Provided data:
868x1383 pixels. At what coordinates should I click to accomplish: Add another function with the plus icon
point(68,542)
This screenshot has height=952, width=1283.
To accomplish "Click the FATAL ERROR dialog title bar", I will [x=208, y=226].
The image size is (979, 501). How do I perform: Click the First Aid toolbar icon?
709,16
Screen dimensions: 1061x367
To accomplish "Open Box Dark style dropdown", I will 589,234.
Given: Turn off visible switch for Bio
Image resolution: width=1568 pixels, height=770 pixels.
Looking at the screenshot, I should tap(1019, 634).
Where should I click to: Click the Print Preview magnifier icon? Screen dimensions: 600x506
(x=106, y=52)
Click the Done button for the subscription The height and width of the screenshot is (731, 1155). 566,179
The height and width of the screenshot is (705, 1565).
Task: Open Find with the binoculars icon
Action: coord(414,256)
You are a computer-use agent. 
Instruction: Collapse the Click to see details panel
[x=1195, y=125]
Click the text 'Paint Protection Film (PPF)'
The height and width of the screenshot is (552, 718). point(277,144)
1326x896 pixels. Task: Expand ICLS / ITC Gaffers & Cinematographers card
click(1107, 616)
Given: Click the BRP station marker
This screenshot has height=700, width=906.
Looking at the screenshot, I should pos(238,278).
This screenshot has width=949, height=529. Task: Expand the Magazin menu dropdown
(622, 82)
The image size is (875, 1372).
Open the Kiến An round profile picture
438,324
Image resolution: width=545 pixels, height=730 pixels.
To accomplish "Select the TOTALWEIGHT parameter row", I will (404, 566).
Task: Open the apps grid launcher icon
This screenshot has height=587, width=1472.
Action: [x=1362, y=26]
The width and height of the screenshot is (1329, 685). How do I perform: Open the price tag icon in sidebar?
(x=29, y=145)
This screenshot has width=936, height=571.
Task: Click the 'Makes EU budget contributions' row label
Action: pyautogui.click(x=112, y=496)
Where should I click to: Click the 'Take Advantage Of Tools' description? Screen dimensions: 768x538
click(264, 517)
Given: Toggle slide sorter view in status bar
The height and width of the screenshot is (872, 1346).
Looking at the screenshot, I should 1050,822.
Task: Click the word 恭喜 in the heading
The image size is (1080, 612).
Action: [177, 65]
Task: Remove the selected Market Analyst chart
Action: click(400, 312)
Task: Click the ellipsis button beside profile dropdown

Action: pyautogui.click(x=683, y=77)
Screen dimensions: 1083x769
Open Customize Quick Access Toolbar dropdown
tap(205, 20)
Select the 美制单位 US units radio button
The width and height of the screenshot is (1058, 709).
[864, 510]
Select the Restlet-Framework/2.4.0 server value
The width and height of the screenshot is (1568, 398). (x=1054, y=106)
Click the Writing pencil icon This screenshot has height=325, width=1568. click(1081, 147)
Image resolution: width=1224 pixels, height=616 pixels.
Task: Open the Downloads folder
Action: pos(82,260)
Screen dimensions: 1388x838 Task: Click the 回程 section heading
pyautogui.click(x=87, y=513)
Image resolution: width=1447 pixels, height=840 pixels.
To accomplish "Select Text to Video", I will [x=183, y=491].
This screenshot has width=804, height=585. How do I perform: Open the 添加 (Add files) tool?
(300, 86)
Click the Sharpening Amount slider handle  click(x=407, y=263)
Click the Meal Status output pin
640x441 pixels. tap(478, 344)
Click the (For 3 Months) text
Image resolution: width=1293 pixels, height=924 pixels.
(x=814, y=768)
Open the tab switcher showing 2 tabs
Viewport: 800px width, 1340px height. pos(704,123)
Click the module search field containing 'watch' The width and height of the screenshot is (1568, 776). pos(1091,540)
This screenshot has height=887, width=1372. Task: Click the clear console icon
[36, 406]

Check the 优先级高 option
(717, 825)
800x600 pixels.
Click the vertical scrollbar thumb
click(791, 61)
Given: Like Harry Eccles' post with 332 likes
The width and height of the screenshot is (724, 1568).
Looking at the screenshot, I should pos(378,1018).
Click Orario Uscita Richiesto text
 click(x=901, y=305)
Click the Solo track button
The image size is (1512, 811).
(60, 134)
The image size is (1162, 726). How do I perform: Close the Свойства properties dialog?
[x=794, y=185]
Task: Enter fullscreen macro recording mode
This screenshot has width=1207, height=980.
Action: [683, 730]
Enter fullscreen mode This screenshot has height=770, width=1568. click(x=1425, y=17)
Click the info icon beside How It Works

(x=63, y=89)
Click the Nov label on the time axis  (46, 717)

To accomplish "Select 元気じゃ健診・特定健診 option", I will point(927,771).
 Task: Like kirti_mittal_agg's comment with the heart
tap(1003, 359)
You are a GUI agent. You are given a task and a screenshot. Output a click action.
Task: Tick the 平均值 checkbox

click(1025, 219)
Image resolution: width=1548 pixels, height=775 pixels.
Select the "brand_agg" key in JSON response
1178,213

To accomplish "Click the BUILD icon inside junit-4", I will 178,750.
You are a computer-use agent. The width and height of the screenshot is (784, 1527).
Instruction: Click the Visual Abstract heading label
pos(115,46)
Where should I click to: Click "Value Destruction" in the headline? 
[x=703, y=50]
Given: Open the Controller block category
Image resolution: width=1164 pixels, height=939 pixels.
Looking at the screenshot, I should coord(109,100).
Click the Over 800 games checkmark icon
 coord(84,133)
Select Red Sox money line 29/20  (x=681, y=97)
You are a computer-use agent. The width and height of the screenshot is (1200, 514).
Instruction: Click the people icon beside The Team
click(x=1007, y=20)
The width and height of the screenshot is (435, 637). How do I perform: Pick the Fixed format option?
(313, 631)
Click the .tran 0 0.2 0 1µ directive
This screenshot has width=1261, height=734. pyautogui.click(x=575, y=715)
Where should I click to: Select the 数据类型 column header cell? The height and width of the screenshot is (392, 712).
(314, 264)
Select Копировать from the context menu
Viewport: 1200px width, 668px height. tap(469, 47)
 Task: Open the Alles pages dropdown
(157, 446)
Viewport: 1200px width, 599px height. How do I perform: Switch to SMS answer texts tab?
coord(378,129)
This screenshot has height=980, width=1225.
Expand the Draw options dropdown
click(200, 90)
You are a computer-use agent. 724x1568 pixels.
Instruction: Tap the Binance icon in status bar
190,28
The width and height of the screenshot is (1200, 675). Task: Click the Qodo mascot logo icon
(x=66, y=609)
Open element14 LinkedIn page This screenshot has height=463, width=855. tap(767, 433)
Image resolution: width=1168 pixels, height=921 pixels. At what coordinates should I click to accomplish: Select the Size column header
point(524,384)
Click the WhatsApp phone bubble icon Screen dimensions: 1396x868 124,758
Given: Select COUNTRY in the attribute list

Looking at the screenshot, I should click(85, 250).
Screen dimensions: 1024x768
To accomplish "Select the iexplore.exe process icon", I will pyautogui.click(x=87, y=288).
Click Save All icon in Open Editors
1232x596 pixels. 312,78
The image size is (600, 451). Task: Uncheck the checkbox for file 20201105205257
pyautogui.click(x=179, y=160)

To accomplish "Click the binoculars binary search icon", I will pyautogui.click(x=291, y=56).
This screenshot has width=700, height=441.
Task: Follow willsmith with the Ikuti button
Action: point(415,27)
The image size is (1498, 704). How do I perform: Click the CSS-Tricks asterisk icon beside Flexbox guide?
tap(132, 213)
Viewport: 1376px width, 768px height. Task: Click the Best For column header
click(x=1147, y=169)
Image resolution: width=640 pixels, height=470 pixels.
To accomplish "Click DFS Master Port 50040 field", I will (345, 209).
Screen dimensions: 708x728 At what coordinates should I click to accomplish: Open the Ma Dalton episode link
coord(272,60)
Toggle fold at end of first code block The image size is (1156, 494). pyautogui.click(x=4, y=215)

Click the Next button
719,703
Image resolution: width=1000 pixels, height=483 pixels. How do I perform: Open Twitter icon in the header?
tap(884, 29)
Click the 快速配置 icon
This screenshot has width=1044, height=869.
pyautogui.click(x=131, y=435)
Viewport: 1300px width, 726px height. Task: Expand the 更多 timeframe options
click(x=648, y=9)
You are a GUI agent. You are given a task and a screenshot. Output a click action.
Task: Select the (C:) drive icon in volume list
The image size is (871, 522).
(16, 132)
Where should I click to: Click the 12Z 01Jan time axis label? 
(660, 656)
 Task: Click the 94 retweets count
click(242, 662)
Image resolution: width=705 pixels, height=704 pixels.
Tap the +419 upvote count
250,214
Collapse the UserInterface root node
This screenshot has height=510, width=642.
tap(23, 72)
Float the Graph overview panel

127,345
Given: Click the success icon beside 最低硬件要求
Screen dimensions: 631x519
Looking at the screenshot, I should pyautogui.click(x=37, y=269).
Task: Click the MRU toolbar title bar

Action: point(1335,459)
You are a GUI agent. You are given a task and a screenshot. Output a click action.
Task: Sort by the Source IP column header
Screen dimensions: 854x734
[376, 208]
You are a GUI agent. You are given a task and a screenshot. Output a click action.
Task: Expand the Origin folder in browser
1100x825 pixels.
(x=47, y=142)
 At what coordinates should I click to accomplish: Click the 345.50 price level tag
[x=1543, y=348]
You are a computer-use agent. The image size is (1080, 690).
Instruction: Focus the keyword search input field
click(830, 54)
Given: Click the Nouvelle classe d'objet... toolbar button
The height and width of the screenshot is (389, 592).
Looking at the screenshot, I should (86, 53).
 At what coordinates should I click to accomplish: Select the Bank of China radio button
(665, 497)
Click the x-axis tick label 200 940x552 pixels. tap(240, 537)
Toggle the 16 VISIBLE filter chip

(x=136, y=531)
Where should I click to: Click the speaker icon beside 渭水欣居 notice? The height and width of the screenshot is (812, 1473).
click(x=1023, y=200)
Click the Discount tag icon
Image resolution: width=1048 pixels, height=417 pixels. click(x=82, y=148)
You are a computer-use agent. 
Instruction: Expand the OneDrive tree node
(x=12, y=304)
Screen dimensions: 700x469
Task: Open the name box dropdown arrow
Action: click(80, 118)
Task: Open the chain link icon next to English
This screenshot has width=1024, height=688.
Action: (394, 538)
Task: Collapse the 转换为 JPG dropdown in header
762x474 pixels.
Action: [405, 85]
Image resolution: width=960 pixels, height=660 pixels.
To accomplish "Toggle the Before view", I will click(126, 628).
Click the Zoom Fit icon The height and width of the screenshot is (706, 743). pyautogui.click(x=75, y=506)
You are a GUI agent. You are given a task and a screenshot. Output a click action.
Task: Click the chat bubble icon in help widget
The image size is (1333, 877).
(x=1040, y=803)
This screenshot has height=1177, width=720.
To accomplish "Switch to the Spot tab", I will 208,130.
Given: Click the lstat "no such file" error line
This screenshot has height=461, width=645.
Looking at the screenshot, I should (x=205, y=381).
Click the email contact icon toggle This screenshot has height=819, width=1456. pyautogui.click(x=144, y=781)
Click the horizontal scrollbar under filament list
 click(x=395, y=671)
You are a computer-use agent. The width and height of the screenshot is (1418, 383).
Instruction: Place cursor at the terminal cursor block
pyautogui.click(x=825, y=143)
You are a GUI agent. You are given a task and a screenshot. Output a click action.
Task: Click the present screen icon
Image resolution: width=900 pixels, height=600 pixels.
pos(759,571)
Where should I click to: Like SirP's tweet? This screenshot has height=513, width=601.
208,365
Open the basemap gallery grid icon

Exercise directions: Retype exactly the span of lines from the one with "Click the text 'Paint Protection Film (PPF)'" through the one with "Given: Toggle slide sorter view in status bar"; include both ends and omit the rest of the material.

Response to the task:
Click the text 'Paint Protection Film (PPF)'
The height and width of the screenshot is (552, 718). point(277,144)
1326x896 pixels. Task: Expand ICLS / ITC Gaffers & Cinematographers card
click(1107, 616)
Given: Click the BRP station marker
This screenshot has height=700, width=906.
Looking at the screenshot, I should pos(238,278).
This screenshot has width=949, height=529. Task: Expand the Magazin menu dropdown
(622, 82)
The image size is (875, 1372).
Open the Kiến An round profile picture
438,324
Image resolution: width=545 pixels, height=730 pixels.
To accomplish "Select the TOTALWEIGHT parameter row", I will (404, 566).
Task: Open the apps grid launcher icon
This screenshot has height=587, width=1472.
Action: [x=1362, y=26]
The width and height of the screenshot is (1329, 685). How do I perform: Open the price tag icon in sidebar?
(x=29, y=145)
This screenshot has width=936, height=571.
Task: Click the 'Makes EU budget contributions' row label
Action: pyautogui.click(x=112, y=496)
Where should I click to: Click the 'Take Advantage Of Tools' description? Screen dimensions: 768x538
click(264, 517)
Given: Toggle slide sorter view in status bar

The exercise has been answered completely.